» **The task**
Recast the whole listing below as a numbered list, leaving out any blank lines.

--- Listing ---

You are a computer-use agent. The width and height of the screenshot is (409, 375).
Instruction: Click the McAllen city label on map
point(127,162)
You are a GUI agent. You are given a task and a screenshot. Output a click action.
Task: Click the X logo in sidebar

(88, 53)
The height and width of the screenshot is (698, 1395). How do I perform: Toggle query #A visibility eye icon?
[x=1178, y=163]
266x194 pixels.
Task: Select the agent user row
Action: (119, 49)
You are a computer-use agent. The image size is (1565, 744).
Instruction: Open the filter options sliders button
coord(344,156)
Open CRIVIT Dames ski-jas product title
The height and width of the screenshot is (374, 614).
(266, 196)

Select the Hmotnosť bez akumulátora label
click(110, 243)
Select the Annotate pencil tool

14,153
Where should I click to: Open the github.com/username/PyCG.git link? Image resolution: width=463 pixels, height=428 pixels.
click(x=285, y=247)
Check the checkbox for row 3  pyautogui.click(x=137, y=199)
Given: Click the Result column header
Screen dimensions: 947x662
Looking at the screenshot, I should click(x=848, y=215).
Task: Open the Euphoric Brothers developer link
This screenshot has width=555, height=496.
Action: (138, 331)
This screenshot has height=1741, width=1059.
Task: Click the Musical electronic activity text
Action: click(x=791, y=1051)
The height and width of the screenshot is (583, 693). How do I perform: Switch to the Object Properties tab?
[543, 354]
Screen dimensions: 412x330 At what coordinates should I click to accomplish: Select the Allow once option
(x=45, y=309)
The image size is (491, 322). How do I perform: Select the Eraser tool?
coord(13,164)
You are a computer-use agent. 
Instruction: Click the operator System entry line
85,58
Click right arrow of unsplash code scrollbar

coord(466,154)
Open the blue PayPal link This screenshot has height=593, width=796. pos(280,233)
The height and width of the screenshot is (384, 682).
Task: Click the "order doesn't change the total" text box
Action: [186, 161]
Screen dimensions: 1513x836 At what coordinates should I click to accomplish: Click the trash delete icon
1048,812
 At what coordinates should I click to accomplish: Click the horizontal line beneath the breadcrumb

---

» **Completed task**
1. You are a computer-use agent. The width and height of the screenshot is (409, 375).
2. Instruction: Click the McAllen city label on map
3. point(127,162)
4. You are a GUI agent. You are given a task and a screenshot. Output a click action.
5. Task: Click the X logo in sidebar
6. (88, 53)
7. The height and width of the screenshot is (698, 1395). How do I perform: Toggle query #A visibility eye icon?
8. [x=1178, y=163]
9. 266x194 pixels.
10. Task: Select the agent user row
11. Action: (119, 49)
12. You are a computer-use agent. The image size is (1565, 744).
13. Instruction: Open the filter options sliders button
14. coord(344,156)
15. Open CRIVIT Dames ski-jas product title
16. The height and width of the screenshot is (374, 614).
17. (266, 196)
18. Select the Hmotnosť bez akumulátora label
19. click(110, 243)
20. Select the Annotate pencil tool
21. 14,153
22. Where should I click to: Open the github.com/username/PyCG.git link? Image resolution: width=463 pixels, height=428 pixels.
23. click(x=285, y=247)
24. Check the checkbox for row 3  pyautogui.click(x=137, y=199)
25. Given: Click the Result column header
26. Screen dimensions: 947x662
27. Looking at the screenshot, I should click(x=848, y=215).
28. Task: Open the Euphoric Brothers developer link
29. This screenshot has width=555, height=496.
30. Action: (138, 331)
31. This screenshot has height=1741, width=1059.
32. Task: Click the Musical electronic activity text
33. Action: click(x=791, y=1051)
34. The height and width of the screenshot is (583, 693). How do I perform: Switch to the Object Properties tab?
35. [543, 354]
36. Screen dimensions: 412x330 At what coordinates should I click to accomplish: Select the Allow once option
37. (x=45, y=309)
38. The image size is (491, 322). How do I perform: Select the Eraser tool?
39. coord(13,164)
40. You are a computer-use agent. 
41. Instruction: Click the operator System entry line
42. 85,58
43. Click right arrow of unsplash code scrollbar
44. coord(466,154)
45. Open the blue PayPal link This screenshot has height=593, width=796. pos(280,233)
46. The height and width of the screenshot is (384, 682).
47. Task: Click the "order doesn't change the total" text box
48. Action: [186, 161]
49. Screen dimensions: 1513x836 At what coordinates should I click to accomplish: Click the trash delete icon
50. 1048,812
51.  At what coordinates should I click to accomplish: Click the horizontal line beneath the breadcrumb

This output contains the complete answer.